Deep Dive on Qualcomm Snapdragon DXP
• The Hexagon DSP gets wider, faster, and more powerful
• Smartphone cameras will be faster, with more image processing capabilities
• Qualcomm moves sensor hub inside for always on features
A long-term leader in building truly heterogeneous SoCs, which include a 64-bit CPU, a powerful GPU, dual ISPs, Qualcomm also includes a few DSPs, with brands such as Hexagon. Other SoC builders have DSPs in their chips but use them primarily for audio or modem functions. Qualcomm does that as well and also dedicates one to video and image processing.
DSPs use a wide word and are often referred to as very long instruction word (VLIW) devices. Some folks say the “L” really is “large.” VLIW devices can be run as a parallel SIMD processor and have been used as floating point processors in graphics machines. With the power of a VLIW device also comes a complex programming environment, although TI and others have developed some very clever compilers to take some of the drudgery out of explicitly programming the processor. Qualcomm also has such tools for their OEM customers.

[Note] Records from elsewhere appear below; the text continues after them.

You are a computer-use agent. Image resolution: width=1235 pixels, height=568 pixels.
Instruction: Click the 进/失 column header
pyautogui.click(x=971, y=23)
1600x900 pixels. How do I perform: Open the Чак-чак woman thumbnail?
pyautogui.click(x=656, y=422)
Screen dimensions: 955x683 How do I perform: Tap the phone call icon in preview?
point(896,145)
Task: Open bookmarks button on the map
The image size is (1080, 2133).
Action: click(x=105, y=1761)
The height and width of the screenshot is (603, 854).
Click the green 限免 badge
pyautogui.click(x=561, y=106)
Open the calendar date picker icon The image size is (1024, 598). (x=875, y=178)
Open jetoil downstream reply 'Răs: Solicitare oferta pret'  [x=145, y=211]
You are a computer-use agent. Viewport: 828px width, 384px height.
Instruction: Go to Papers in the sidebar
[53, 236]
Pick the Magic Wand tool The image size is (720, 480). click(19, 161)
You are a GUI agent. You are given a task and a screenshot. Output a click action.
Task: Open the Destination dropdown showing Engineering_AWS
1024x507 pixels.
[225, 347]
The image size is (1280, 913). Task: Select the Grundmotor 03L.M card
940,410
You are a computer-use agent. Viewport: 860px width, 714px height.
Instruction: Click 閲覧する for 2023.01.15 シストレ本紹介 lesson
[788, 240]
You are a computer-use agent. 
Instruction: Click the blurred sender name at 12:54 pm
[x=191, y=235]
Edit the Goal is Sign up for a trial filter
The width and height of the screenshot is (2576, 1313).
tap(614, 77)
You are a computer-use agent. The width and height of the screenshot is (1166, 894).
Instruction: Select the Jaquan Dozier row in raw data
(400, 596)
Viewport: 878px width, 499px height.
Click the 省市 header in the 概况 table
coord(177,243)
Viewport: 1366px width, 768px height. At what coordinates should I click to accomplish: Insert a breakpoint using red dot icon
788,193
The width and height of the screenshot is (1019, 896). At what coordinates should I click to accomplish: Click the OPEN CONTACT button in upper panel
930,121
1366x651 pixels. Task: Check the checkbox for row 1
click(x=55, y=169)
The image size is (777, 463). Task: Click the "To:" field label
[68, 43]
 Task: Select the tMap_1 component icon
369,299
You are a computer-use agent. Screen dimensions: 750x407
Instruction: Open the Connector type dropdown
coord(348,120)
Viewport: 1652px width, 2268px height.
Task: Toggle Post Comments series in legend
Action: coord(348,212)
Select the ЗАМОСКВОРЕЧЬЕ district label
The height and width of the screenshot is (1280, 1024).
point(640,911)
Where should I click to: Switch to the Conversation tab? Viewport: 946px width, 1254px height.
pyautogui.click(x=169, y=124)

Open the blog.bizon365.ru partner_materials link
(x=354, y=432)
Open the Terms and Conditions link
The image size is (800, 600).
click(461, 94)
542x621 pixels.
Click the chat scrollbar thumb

What’s new in the Snapdragon 820 is the extended Hexagon DSP, which Qualcomm has designated the 680. The company is employing the signal processing capabilities of the 680 with the two Spectra ISPs in the Snapdragon, which makes for a powerful and very fast image processing system—things that used to fill a 2U rack 10 years ago now fit in your pocket.
Referencing them as the Hexagon Vector eXtension (HVX), they expanded the SIMD from 64-bits to a 1024b SIMD 4 vector-slot VLIW with 4096 result bits/cycle. You can manipulate the device (via its VLIW I/O) to run 256, 8×8 multiply, or 64, 16×16 multiply operations. It also has 32, 1024-bit vector registers which can be operated as 8/16/32 bit fixed point function. The wide vectors processing only support fixed-point operations. This is because of the focus on imaging processing by the wide vector capability, with most imaging being 16-bit fixed-point or less. Only the Hexagon Vector eXtensions are fixed-point only, not the entire core.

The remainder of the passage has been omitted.